Latent Force Models for Sound

William J. Wilkinson | | @wil_j_wil

This webpage accompanies the DAFx 2017 submission "Latent Force Models for Sound: Learning Modal Synthesis Parameters and Excitation Functions from Audio Recordings".

Here we present some interactive examples to help demonstrate our work. Below is a synthesis model capable of morphing between two sounds, such as a clarinet and an oboe (Figure 5 in the paper). Use the slider to adjust the morph position, draw the latent input function as you please (mind your ears!), and press the button to play. You can also listen to the original recordings and load the corresponding learnt latent functions.

Use these buttons to switch between models

How it works:

Latent force modelling tracks correlation between signals by assuming they come about as a result of a common input function passing through some input-output process. If this input-output process ("the model") represents the system's physical behaviour, then it's possible to gain an accurate mapping from a high-dimensional set of observed signals to the unobserved (latent) input function. Inclusion of such physical mechanisms has the added bonus of providing us with an intuitive way to interact with the sound and perform resynthesis.

We perform sinusoidal analysis on an audio recording using the Spear software. We then apply a simple peak picking algorithm to extract the most prominent modes (often the harmonics) of the signal. The following data represents 6 modes of a clarinet note:

From now onwards we assume the frequencies to be fixed and focus on modelling the amplitude behaviour. Based on our knowledge about the physical production of sound, analysis of real audio data, and utilising existing research on modal sound synthesis, we define a model for how the amplitude of $M$ modes behave over time: $$\frac{{dx_i(t)}}{dt} + D_i\text{Re}\left\{ x_i^\gamma(t) \right\} = S_{i}g(u(t)), \hspace{1cm} i=1,...,M$$ where $x_i$ is the amplitude of the $i^\text{th}$ mode, $u$ is the latent input function, and $g(u)=\text{log}(1+e^{u})$ is the "softplus" rectification function that forces the input to be positive. $\gamma$ is a user-defined parameter that alters the "linearity" of the decay of a sinusoidal mode. $S_i$ and $D_i$ represent our physical parameters relating to the stiffness and damping of the $i^\text{th}$ mode.

Our aim is to learn the model parameters $\{S_i,D_i\}_{i=1}^M$ from our data whilst simultaneously inferring the latent input behaviour $u$. To do so we constrain the possible values of $u$ by assuming it is the output of a Gaussian process (a type of random process that ensures some level of smoothness by assuming any finite collection of data points make up a multivariate Gaussian distribution). Having done so, we make an initial guess at our parameters. Given this initial guess, we plug our data into the model and run a Kalman filtering algorithm which tells us the most likely distribution of $u$, and tells us the overall likelihood of our data given the parameters that we guessed. These parameters are then iteratively optimised by maximising this likelihood value using gradient descent.
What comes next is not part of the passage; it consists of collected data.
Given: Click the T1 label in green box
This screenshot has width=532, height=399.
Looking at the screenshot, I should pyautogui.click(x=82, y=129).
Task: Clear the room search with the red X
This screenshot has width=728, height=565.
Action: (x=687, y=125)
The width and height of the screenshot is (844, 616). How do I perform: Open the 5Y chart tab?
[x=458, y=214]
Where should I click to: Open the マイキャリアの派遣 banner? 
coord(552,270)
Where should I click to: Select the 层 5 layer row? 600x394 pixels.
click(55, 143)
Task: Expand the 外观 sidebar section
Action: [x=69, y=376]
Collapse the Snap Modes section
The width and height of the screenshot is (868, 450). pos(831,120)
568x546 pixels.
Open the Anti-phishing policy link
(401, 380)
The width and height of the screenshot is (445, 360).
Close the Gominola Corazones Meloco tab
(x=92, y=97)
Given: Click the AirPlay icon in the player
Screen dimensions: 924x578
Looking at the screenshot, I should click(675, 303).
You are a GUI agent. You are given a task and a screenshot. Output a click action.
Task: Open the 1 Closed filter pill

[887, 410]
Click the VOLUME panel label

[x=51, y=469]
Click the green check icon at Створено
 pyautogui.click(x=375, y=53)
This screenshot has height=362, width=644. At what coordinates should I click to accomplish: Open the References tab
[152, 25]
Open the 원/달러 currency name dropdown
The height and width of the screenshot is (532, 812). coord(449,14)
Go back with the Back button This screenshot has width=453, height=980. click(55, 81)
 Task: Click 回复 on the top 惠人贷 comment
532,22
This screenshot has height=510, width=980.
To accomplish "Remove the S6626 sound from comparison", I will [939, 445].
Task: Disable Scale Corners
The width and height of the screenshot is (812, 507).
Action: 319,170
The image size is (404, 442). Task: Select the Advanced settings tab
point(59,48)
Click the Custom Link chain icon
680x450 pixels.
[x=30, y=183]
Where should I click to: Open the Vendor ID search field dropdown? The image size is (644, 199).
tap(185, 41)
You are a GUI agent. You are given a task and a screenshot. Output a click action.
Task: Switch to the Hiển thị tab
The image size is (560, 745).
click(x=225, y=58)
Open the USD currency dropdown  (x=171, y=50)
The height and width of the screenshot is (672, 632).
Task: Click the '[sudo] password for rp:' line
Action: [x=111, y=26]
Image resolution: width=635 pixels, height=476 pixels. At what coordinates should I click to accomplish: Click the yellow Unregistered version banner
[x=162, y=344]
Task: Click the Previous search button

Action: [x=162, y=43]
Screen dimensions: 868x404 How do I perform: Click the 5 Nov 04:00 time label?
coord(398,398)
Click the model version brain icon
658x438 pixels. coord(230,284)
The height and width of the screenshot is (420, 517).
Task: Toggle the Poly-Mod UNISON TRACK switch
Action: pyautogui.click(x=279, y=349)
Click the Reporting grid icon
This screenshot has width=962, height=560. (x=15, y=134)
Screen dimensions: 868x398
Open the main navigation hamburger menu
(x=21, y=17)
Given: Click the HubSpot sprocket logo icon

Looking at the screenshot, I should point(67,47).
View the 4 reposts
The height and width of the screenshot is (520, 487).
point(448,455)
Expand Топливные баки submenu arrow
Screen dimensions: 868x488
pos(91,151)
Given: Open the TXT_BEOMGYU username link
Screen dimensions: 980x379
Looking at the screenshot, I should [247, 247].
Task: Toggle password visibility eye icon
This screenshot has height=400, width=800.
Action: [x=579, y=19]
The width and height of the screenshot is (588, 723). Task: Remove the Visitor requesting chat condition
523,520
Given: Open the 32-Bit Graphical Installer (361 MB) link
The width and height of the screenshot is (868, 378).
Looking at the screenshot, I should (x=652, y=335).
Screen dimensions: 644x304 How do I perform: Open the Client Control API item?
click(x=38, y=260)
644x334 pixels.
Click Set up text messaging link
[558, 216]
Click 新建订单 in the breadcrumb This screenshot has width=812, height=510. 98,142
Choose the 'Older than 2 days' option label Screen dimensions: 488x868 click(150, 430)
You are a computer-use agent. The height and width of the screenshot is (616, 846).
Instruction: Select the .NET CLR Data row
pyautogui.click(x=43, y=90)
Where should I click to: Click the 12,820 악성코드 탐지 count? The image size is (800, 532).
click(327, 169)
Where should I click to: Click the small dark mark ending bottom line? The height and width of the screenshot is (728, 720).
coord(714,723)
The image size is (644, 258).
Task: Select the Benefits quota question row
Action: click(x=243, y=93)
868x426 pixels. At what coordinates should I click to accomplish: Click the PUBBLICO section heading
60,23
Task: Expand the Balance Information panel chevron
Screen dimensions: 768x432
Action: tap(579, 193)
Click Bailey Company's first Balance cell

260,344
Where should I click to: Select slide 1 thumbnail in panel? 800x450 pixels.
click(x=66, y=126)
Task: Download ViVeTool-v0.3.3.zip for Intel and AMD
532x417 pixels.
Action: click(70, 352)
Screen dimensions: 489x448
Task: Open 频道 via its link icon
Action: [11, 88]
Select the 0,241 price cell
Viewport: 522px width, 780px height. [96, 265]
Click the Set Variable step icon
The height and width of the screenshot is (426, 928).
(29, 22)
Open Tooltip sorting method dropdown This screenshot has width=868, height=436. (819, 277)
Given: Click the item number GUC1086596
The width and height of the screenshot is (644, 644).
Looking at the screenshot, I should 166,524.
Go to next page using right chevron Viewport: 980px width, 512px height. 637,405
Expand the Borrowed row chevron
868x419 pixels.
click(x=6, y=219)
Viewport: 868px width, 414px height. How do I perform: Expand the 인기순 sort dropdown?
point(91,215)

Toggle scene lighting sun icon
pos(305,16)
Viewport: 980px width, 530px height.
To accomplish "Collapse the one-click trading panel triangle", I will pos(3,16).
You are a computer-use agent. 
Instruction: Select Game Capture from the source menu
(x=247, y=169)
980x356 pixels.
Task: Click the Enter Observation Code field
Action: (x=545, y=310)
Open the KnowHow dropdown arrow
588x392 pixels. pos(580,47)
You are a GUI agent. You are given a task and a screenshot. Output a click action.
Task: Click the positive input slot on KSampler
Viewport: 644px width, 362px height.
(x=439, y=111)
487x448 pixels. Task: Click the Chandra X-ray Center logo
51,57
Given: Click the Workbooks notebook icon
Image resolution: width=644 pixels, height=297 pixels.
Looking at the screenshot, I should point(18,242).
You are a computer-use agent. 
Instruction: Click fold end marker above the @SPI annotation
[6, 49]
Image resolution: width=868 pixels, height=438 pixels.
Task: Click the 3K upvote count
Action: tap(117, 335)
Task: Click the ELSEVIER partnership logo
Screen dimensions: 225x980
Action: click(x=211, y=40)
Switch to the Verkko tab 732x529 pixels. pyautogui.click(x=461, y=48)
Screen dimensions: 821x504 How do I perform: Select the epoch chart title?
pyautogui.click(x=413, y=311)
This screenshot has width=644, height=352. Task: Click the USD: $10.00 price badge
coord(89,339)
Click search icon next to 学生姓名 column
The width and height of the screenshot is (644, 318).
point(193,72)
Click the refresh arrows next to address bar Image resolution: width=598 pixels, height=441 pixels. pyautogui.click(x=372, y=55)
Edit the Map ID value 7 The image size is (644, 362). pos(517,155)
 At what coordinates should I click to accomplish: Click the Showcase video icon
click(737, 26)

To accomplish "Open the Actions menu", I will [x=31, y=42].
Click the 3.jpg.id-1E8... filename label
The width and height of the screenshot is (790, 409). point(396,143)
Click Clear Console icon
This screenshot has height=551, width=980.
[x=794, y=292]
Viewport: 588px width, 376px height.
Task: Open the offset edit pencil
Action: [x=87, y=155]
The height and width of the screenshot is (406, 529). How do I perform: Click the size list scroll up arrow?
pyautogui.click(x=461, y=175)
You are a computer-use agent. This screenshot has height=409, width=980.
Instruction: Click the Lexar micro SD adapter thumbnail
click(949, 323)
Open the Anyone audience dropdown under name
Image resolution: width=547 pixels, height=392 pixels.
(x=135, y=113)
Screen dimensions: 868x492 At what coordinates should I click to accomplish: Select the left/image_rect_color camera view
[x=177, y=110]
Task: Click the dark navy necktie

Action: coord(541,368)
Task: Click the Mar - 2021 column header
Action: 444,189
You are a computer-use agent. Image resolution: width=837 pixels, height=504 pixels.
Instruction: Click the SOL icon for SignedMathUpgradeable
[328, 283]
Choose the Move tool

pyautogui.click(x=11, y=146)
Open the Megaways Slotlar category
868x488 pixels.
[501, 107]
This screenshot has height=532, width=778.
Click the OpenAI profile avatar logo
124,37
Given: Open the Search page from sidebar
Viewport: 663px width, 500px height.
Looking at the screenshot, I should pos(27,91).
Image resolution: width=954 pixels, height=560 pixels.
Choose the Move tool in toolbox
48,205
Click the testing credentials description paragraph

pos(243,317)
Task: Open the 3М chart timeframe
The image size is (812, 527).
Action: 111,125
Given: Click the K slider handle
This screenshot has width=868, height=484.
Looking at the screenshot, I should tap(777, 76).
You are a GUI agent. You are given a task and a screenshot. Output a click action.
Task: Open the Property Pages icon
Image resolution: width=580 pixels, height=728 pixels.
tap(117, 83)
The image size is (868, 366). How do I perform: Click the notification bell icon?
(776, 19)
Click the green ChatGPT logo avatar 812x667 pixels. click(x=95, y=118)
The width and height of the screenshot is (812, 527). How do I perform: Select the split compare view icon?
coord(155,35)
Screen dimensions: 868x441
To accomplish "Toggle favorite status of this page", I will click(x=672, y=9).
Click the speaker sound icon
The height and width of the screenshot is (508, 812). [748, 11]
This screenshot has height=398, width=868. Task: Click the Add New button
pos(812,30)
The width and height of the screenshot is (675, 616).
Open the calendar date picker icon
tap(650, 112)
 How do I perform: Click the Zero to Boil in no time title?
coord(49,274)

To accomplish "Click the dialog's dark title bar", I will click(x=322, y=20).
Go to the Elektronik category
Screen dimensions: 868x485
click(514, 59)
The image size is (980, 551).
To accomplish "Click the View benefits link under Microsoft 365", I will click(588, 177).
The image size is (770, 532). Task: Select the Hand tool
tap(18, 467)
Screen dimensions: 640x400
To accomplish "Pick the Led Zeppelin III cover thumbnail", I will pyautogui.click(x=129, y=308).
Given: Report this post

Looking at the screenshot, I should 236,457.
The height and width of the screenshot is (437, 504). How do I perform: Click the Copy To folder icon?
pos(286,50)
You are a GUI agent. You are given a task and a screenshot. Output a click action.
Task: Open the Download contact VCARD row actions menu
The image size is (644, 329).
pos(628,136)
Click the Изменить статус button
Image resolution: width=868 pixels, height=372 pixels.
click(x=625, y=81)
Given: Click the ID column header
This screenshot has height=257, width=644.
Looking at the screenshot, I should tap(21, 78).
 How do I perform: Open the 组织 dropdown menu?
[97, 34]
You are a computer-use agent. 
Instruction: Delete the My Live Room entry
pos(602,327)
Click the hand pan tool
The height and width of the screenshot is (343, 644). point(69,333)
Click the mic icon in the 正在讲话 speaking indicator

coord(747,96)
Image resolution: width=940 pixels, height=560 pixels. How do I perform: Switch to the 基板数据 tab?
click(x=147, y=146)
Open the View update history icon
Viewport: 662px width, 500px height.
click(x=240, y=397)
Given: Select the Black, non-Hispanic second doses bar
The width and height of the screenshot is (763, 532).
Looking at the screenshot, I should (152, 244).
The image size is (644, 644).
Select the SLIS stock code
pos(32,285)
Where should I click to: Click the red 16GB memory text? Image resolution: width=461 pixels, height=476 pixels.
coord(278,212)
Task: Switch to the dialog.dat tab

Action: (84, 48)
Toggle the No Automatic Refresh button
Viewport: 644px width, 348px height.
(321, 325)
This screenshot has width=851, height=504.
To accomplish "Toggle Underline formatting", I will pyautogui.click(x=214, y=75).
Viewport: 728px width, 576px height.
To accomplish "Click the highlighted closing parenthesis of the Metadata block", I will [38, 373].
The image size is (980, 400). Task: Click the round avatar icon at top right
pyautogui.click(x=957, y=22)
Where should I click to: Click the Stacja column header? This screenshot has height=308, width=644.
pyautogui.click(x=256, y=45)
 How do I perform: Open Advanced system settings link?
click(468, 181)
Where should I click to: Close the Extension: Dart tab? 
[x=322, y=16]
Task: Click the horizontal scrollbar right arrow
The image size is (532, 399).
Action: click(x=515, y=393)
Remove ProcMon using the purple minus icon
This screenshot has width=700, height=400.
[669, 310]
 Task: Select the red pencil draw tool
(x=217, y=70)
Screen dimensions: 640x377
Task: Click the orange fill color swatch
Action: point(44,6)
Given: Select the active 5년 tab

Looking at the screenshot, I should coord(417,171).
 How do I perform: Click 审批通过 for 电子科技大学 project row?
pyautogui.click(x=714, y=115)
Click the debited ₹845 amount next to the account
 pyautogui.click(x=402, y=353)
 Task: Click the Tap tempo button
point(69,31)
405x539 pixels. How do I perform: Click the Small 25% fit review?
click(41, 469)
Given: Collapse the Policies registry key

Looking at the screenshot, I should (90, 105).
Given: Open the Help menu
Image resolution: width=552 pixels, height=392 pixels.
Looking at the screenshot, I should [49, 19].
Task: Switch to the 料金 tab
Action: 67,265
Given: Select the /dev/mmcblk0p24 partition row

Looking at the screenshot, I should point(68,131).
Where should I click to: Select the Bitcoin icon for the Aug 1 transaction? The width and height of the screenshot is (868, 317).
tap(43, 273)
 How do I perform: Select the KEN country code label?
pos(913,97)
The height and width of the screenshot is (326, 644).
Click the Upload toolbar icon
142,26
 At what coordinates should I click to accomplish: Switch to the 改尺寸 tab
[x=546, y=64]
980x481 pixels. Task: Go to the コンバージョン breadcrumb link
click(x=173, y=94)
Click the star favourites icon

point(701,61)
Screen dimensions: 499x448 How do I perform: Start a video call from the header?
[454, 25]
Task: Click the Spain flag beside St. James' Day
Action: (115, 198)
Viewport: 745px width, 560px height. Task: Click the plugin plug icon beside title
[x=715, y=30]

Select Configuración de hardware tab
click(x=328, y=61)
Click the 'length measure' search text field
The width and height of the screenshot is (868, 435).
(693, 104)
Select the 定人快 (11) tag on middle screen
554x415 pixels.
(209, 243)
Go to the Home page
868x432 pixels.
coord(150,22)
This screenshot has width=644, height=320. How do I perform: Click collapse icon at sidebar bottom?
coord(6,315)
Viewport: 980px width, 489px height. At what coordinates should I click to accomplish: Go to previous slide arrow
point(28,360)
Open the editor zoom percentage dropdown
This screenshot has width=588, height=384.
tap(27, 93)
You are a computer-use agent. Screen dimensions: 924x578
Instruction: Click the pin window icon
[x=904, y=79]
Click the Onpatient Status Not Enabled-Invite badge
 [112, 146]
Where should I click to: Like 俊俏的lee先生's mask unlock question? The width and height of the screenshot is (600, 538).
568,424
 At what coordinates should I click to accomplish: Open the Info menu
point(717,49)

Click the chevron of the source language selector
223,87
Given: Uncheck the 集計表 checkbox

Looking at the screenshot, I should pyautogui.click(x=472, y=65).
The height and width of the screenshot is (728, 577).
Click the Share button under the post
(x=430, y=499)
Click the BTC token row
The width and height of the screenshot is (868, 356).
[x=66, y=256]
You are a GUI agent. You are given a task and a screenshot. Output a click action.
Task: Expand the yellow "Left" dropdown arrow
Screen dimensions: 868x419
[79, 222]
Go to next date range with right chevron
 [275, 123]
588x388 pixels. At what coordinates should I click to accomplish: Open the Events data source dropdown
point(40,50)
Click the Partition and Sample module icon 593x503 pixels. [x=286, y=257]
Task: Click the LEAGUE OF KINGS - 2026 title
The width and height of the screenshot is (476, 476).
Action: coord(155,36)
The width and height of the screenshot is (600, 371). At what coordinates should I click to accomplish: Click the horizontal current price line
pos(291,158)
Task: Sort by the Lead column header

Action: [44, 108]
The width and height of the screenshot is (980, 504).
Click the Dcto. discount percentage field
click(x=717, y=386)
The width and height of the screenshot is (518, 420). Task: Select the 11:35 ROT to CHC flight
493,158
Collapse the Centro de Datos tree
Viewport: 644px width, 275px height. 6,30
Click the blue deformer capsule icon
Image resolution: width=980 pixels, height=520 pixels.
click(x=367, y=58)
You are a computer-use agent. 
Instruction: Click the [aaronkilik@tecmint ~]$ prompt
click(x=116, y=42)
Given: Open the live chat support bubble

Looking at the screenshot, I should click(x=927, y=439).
Below is a plot of the predicted values of $u$ for the clarinet recording, as well as the rectified function $g(u)$ which is then used as the input to the model to reproduce the observed outputs:

We can see that the reproduced modes capture much of the behaviour present in the original data, but that they are smoothed and some of the variance is not captured. Importantly, variable damping rates have been learnt for each mode such that they decrease to zero at different rates in the absence of input. This is a feature that could not be learnt with a simpler dimensionality reduction such as PCA.

Now that we have learnt our model, we can easily reproduce the sound of the modes by applying the amplitude curves to a set of sinusoids at the appropriate frequencies. This operation can easily be run in real time. We can also alter the sound by replacing the learnt input function with some user-drawn input (as with the interactive example above). Furthermore, we can morph between models learnt from different recordings by pairing up the modes and linearly interpolating the parameters $S_i$ and $D_i$ and logarithmically interpolating the sinusoids' frequency values.